Relative strength of other currencies.
In addition,the strength of other currencies is another factor that is likely to influence significantly the exchange rate and perceived to have vice-versa effect (Barbosa etal,2018). For instance, the value of pound appreciated between the year 1999 and 2001 since Euro was perced as a scrawny currency. Weak currency tends to provide plenty of benefits boosting the economy of country by increasing exports thus increasing the competitiveness of nation’s goods thus, increasing the aggregate foreign demand while at the sametime maintaining the demand of local consumers. These benefits accruing from sale of exports leads to creation of more employment opportunities, increasing consumer spending power and well as help in reducing country’s trade deficits(Chen etal,2016). Also, weak currency leads to increase in foreign investments and increase in tourism activities which generate more revenues for the country and also in creating job opportunities.
Productivity is another factor that is likely to influence exchange rate of currency. If a specific nation is more productive than other countries, there is a high likelihood that the prices of commodities will be more cheaper than prices of goods imported (Chen etal,2016). As a concequence, the aggregate demand for local goods will increase and currency will be overdeemed. The reduction of local goods prices in the country will result to increase in exports thus causing currency evaluation.

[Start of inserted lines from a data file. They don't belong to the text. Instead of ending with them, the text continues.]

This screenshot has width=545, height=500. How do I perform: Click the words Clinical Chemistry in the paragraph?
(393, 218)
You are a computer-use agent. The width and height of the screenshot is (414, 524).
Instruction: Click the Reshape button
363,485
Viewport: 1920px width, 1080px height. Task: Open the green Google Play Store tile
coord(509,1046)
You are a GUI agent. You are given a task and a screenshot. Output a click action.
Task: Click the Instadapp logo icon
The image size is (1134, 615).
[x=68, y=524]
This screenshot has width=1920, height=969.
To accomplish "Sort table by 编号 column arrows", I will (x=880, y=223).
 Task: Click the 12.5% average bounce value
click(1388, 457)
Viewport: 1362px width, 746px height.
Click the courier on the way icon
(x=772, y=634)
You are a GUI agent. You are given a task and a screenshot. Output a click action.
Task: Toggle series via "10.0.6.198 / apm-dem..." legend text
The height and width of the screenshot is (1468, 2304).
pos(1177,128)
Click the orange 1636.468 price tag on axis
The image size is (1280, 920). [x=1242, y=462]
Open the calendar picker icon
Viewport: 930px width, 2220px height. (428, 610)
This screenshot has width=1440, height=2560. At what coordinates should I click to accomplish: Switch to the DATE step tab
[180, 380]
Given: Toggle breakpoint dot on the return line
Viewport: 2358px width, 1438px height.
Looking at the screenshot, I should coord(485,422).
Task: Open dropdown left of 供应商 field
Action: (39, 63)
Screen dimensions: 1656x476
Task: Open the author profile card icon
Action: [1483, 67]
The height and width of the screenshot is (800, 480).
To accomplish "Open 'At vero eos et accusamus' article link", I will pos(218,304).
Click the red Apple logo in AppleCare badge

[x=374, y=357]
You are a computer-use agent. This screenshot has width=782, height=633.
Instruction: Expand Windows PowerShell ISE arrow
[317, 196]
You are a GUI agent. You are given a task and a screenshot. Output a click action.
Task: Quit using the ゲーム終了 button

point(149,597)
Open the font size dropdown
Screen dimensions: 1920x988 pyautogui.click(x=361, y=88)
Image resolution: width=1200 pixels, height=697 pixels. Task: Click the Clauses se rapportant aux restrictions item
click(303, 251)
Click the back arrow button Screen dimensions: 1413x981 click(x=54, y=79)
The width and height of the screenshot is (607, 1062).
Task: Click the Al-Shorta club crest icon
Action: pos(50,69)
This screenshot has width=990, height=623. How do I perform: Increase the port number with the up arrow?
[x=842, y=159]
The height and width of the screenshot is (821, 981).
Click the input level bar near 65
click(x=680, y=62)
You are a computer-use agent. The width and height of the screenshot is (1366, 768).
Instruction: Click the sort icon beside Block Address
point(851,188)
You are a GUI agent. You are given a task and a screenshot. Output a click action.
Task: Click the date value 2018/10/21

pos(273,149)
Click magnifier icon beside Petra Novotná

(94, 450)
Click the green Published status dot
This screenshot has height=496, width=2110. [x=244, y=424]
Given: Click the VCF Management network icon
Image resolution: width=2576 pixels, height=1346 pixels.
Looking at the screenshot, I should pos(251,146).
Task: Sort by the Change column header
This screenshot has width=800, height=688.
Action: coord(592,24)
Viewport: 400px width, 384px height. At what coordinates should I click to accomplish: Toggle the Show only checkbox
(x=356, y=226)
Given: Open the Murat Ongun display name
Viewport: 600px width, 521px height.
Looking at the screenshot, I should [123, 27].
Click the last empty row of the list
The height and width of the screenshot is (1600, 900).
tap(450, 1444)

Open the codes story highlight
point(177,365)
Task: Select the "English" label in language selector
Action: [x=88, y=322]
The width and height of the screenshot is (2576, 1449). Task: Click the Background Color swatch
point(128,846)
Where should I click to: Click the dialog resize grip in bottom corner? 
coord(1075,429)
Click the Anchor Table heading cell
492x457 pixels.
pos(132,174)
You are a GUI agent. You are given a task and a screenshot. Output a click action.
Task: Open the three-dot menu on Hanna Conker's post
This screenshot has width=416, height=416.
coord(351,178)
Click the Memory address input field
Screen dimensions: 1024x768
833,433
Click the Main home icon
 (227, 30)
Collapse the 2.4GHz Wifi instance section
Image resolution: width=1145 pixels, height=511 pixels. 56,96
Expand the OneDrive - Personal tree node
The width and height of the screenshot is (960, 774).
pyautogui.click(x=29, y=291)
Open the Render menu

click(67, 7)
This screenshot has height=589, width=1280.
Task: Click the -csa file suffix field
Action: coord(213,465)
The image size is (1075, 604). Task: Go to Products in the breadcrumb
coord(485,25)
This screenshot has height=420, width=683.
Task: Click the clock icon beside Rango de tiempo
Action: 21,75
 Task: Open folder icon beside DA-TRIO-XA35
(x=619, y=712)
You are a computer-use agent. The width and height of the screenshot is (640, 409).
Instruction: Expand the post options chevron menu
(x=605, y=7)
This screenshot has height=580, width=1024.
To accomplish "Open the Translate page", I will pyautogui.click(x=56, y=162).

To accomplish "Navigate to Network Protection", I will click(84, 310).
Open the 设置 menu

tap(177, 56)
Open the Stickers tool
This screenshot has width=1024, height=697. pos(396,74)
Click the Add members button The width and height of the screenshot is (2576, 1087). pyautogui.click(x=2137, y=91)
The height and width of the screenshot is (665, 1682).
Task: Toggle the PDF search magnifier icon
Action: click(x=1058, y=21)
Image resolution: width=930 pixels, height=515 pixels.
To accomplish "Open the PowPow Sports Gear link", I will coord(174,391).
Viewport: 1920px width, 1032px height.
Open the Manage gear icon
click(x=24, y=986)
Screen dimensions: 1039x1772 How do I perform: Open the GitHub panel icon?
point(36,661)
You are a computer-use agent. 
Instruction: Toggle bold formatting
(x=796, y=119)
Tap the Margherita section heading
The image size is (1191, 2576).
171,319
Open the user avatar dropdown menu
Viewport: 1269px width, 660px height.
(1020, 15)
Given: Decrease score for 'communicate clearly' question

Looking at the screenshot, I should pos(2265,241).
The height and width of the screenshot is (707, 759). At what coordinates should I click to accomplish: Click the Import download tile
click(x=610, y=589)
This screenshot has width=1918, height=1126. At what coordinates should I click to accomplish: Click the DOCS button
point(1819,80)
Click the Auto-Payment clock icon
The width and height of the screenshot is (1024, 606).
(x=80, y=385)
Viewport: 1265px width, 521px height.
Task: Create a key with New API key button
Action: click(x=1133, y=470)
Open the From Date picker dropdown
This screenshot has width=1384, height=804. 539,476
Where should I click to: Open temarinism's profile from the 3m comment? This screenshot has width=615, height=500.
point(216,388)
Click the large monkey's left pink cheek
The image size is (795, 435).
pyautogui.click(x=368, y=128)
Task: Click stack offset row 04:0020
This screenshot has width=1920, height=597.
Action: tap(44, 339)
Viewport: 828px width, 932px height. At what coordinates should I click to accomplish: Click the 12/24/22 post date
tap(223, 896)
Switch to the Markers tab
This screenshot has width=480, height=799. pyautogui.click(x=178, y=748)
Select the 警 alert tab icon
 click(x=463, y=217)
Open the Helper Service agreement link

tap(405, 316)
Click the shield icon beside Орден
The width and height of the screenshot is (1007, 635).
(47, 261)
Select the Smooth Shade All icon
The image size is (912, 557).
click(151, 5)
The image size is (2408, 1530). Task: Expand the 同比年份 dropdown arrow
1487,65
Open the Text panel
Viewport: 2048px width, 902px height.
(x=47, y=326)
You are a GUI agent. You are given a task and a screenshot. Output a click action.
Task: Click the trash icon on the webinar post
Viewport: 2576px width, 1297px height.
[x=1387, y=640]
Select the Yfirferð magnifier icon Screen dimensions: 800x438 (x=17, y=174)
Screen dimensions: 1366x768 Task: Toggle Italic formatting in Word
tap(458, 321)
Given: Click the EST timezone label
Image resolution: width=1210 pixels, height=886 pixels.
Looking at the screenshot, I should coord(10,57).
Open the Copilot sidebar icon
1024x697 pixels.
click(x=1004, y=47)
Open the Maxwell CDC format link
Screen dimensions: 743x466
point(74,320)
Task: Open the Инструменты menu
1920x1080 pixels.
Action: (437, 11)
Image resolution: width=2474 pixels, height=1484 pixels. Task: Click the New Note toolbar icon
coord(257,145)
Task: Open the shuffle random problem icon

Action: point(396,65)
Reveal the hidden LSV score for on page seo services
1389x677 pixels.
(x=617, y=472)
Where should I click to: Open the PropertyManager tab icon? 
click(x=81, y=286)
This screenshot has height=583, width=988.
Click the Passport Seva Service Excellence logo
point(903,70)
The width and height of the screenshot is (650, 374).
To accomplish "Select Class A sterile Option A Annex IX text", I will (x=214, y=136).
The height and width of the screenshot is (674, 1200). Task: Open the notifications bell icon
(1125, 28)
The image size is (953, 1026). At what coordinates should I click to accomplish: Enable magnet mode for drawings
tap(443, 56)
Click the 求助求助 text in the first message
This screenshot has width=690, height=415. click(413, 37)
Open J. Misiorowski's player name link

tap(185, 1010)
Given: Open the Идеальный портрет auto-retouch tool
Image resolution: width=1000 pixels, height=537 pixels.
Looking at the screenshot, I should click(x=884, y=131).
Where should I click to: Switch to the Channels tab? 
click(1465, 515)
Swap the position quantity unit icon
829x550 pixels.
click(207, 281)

In conclusion, exchange rates refers to the rate at which a particular country’s currency trades against currency belonging to another currency on a foreign exchange market. The rate of currency exchange tends to reflect the position of a particular nation in the background realm of world economy. In addition, the rate of currency exchange in relation to currencies belonging to other nations reflects the unit price of currency that is beings used and expressed in terms of another currency. There are several determinants of exchange rate including;inflation, interest rates, income levels, Balance of Payments, Productivity,speculation, increase in competitiveness and relative strength of other currencies.